Non è facile spiegare cosa sono le tensioni sociali e come crescono.  Nel dizionario italiano non troviamo una spiegazione del termine. Diciamo che con queste due parole si intendono quei primi segnali di instabilità sociale che spesso si creano all’interno dei Paesi.

In Italia, prima della manifestazione che si è tenuta il 15 ottobre dello scorso anno, un momento del genere non lo vivevamo da oltre quarant’anni. Quello che è successo quel giorno che segnava la metà del mese di ottobre si può tranquillamente considerare un primo inizio di sfogo di una tensione sociale, che non ha fatto altro che crescere in questi successivi mesi. Chi era durante quella manifestazione del 15 ottobre per le strade della Capitale, si sarà sentito ad un certo punto come inondato da una paura, una tensione addosso che non è facile da spiegare.

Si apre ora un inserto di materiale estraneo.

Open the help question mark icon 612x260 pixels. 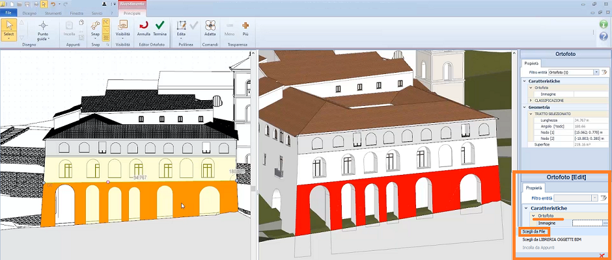603,36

E in questi giorni, dopo le affermazioni del segretario generale della Cgil, Susanna Camusso, in merito al reale rischio di tensioni sociali crescenti nei prossimi mesi, sono molti coloro che hanno voluto ribadire il loro pensiero sull’argomento. I sindacati hanno del tutto smorzato l’ottimismo espresso da Monti. Secondo loro la recessione avrà un impatto durissimo sull’occupazione e sui redditi e per questo vorrebbero da parte del Governo delle risposte più coraggiose.

In effetti, sono mesi che nell’aria c’è l’odore di rivolta, il sentimento di tanti italiani è quello di ribellarsi e le istituzioni in questo momento hanno quel difficile compito di controllare ed evitare il pericolo che queste tensioni sociali si trasformino in una rivoluzione, cercando di dare risposte positive ai cittadini. Secondo il cardinale Angelo Bagnasco, arcivescovo di Genova e presidente della Cei, è necessario essere positivi e creare coesione, fare insieme degli sforzi e creare più coesione sia nel lavoro sia nella società. Noi speriamo che il Governo sia bravo nel buttare giù questo forte sentimento di tempesta.